■ HOW TO COMPLETE THIS TASK: Using the listing below, print exactly everything from the line with "You are a computer-use agent. 868x606 pixels." down to the line with "Instruction: Collapse the", both included, and nothing more.

-- -- --

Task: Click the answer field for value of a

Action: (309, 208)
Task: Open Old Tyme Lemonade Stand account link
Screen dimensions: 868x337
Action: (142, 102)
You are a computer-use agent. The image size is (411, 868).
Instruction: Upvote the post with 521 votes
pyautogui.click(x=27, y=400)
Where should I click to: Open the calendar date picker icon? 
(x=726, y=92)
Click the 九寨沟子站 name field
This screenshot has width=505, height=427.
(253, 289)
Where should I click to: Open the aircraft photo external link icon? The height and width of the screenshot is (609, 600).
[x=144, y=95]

-- -- --

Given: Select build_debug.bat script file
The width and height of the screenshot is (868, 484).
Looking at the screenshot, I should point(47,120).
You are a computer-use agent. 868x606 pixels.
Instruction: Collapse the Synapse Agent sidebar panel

-- -- --

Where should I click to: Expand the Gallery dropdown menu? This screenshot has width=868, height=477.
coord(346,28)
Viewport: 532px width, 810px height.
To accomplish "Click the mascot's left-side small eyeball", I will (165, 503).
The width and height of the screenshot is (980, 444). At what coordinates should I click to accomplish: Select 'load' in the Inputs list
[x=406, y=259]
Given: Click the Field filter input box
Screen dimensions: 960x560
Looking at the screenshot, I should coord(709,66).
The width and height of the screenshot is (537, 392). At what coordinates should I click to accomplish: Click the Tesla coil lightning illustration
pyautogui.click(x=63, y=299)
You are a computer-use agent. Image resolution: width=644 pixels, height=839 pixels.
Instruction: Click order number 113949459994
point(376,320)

-- -- --

■ SOLVED EXERCISE:
You are a computer-use agent. 868x606 pixels.
Instruction: Collapse the Synapse Agent sidebar panel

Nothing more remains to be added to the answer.